Tuesday, November 2, 2010

The Trains of Life

With the time for me to be going back to the UK getting ever closer, people are continually asking me whether I will be getting dropped off at the airport, or if I will indulge in the Gautrain.  My answer is, and always will be, I use the train enough in England, why would I want to use it here.  Especially when I have a perfectly good car, and for that matter, chauffeur, who will drive me right to the airport doors.  From this answer, I'm sure you can gather, that I am not the fondest of trains, or buses, or in fact taxis (English ones, we all know everyone loathes South African ones).

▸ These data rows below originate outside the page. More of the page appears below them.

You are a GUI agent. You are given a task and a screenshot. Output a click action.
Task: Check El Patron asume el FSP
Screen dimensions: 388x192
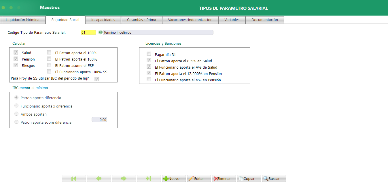(x=49, y=65)
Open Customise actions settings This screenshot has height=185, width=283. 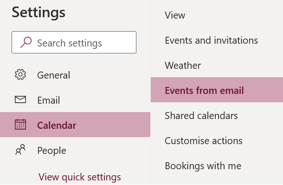click(x=203, y=141)
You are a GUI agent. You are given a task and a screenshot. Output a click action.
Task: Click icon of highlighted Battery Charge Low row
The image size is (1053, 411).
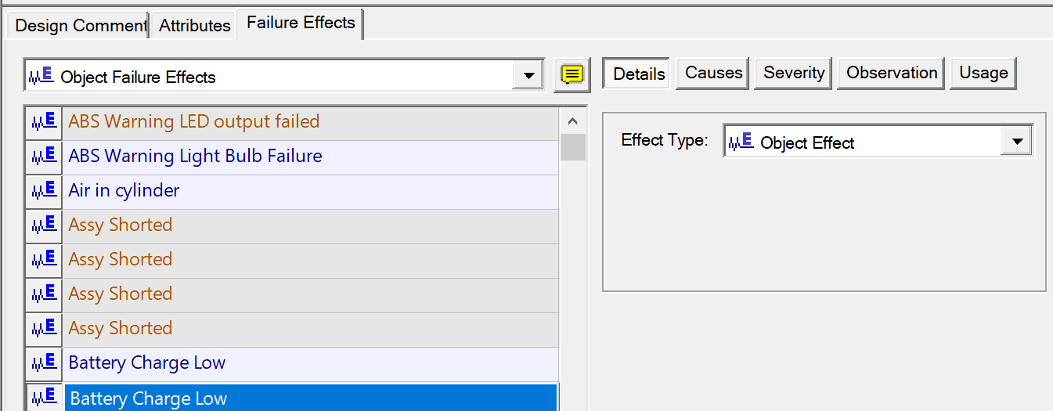(x=43, y=397)
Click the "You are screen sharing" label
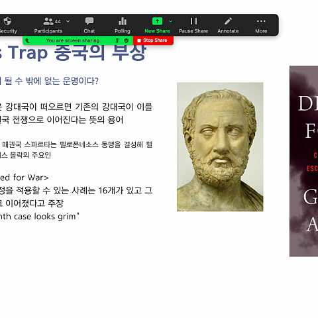The height and width of the screenshot is (318, 318). point(73,40)
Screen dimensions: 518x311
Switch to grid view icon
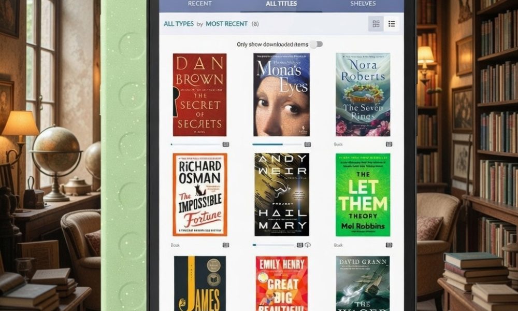coord(376,24)
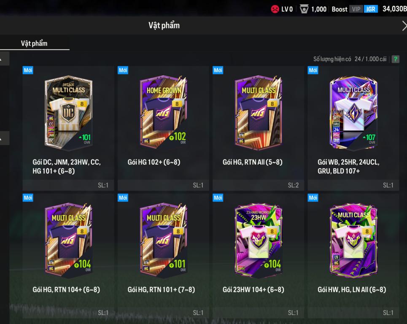Open the 23HW Hard Worker 104 pack
Screen dimensions: 407x324
pyautogui.click(x=258, y=256)
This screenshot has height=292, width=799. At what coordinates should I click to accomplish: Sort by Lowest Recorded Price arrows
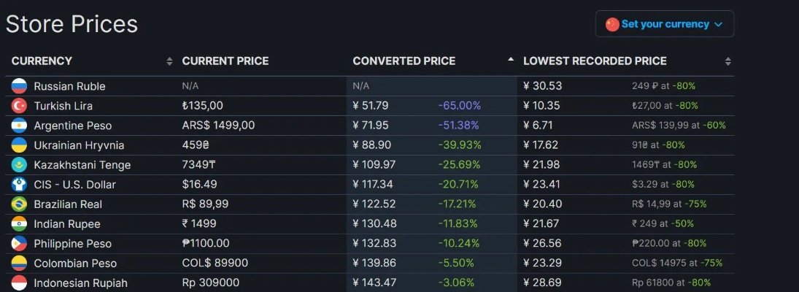pos(727,61)
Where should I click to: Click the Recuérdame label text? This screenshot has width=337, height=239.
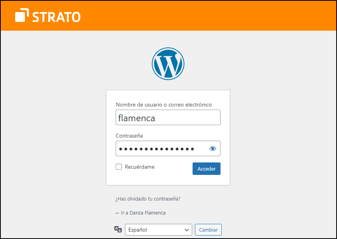(139, 166)
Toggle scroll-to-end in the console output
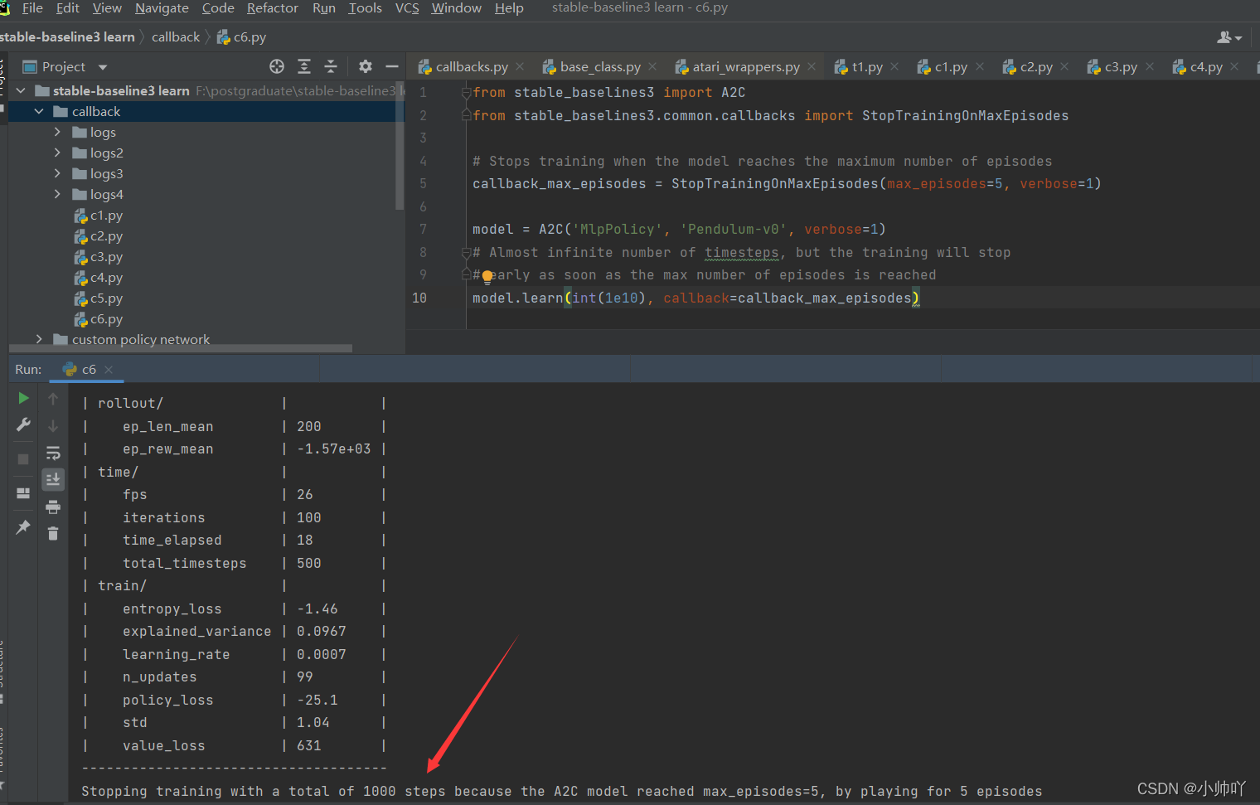Image resolution: width=1260 pixels, height=805 pixels. [53, 479]
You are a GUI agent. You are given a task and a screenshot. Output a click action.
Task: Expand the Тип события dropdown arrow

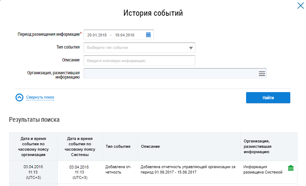[191, 48]
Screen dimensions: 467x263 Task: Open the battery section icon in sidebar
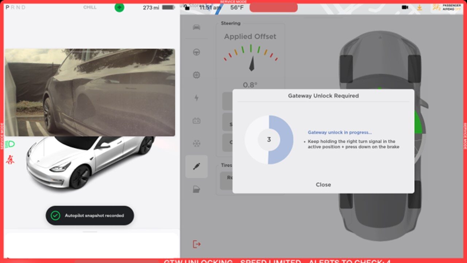196,121
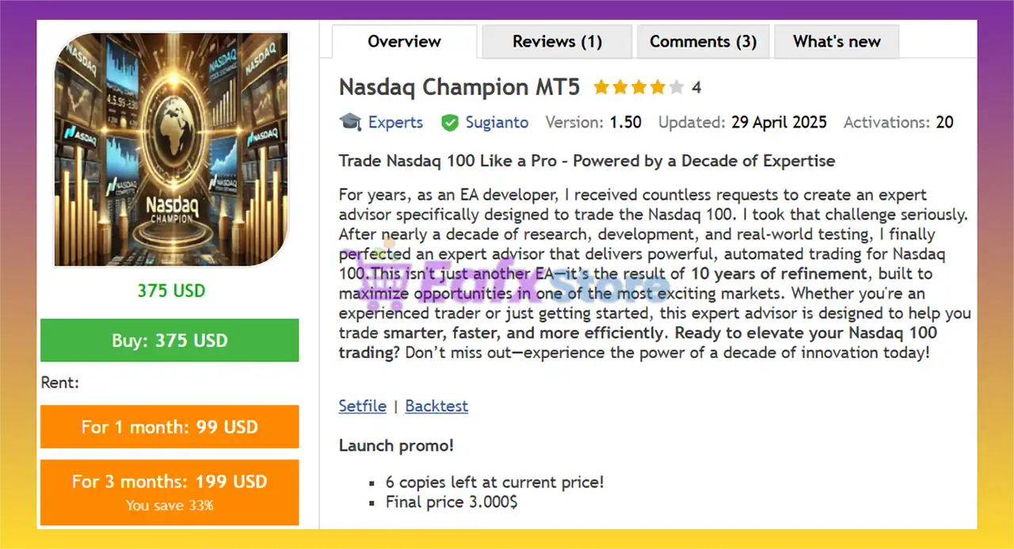This screenshot has height=549, width=1014.
Task: Switch to the Reviews (1) tab
Action: 557,42
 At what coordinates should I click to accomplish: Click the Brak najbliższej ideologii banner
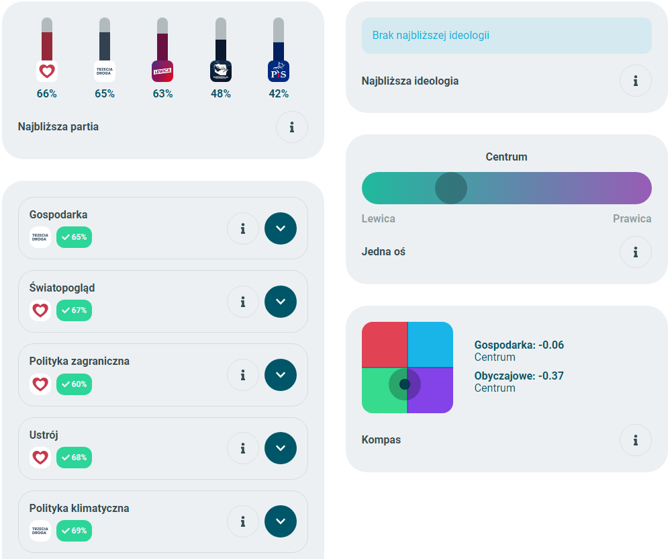[x=506, y=36]
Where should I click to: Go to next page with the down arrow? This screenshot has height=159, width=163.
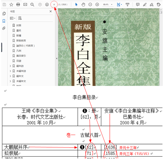tap(47, 5)
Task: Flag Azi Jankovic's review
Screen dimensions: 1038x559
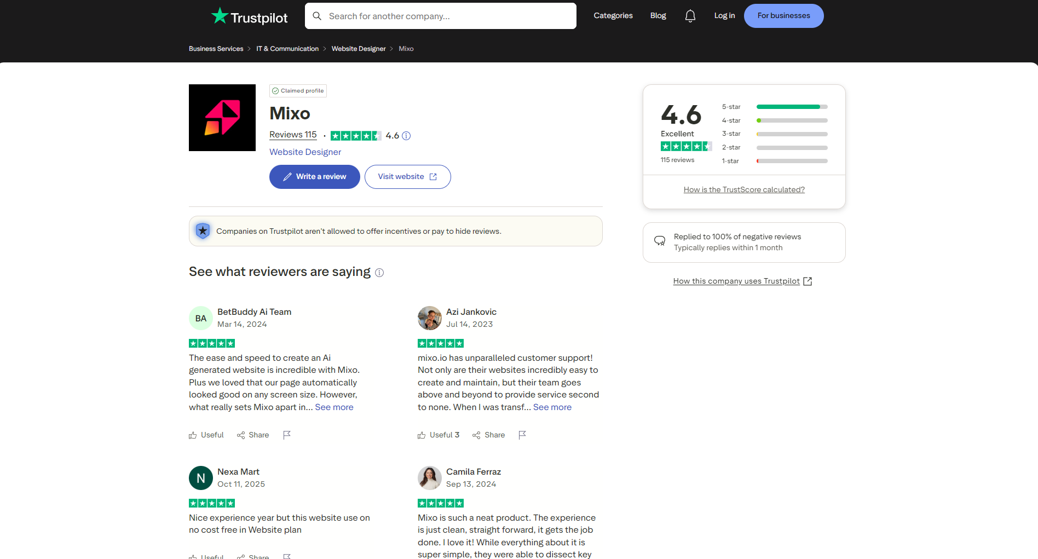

 The reason you see, is an overindulgence in trains (and buses).  The first time I was on a train it was very exciting, new and somewhat fun.  You stare out the window and watch the scenery whizzing past, it's peaceful and quiet in your safe little earphoned world.  Yes, what a change to back in SA.  Fast forward a year down the line, trains, why they're just not so much fun anymore.

When I lived in Cornwall I endured a lot of 7 hour train journeys.  These journeys were far from the exciting ones I had once experienced.  Firstly, they were a good few hours longer, then there was the cramped noisy undelightfully smelling cabins.  Airplanes I can endure, but trains, not so much.  I recall one occasion when someone nearby was eating something that smelled like a mixture of sweat and something that had died (remember, no open windows!) then, despite my subtle glares at anyone who tried to sit next to me, a rather large man decided to invade my little sanctum regardless.  Not only did I have to squash myself against the window, but his sweaty arm still kept bumping mine.  He smelt funny, like old people and sweat, and he just sat staring at the back of the chair.  Just a bit freaky deaky.

But endured I did, I breathed in fresh clean train fumes when I stumbled out from that trip.  Fortunately I didn't have to take a bus anywhere.  Buses are even more of a "least favourite" for me.  One either has to sit squashed next to blank looking mothers with their screeching children, or stand in the aisle, and endure occasionally bumping into another passenger in a very uncomfortable way.  Not only is the journey car sickening, one still has to wait for wasted minutes hanging around bus stop on the sides of roads.  In the rain, sometimes even the snow.  Oh what fun.

My worst bus journey was a late night trip back from work.  I somehow managed to find myself seated in front of a very inebriated old man.  He was sitting right forward, so that he was almost breathing down the back of my neck, leaving me to crane awkwardly forward without looking too obvious.  Then he kept tapping me on the shoulder, I tried my best to ignore him, but he was relentless.  I turned around slightly with what I hoped was an unimpressed look on my face, he wanted to know what the time was.  First off, my watch was beneath many layers of sleeves and gloves, and second off, his watch was winking at me from his wrist.  I gave him a vague answer and turned away, twisting myself even further away (and no I couldn't have moved, the bus was full... of drunk old men).  It was then that my ipod decided to give up, so now I was stuck with no way to ignore him.  He was still tapping my shoulder.  I stubbornly kept my earphones in, leaned forward, and spent a very uncomfortable, very car sick hour back home.

Another incident occurred on my way to college.  I was sitting near the front, on one of the fold down seats, and sitting across from me was a chavvy man with his child bride and bratty children.  Not to be rude or anything.  As the bus lurched to the side, this man fell forwards, right towards me.  I'm not sure who was more surprised, him or me, when he grabbed my leg in an attempt to stop falling.  I thought my eyes were going to pop out of my head, and I watched him apologize silently for a second before I realized I couldn't hear anything with my earphones in.  I simply did a somewhat scared smile and turned away to stare out the window, which incidentally was also very uncomfortable, what with the window being directly behind me.

So, with those journeys being the cherry on top of my dislike for public transport, my reasoning for not wanting to take the Gautrain is, I think, perfectly sound.  On to the airport, on to the plane.  Oh my, don't even get me started on flights.


1 comment:

  1. I love train journeys into London or down to Brighton or to Chichester - maybe because of the excitement of the destination. But I enjoy sitting and watching the countryside dashing past the windows. It is more enjoyable if you have someone to travel with...

    I do see your point of view - if you do it everyday to get to work or college - that it might become less fun...

    The Gautrain was just another tube ride for me, and not so exciting because I was leaving my little family behind.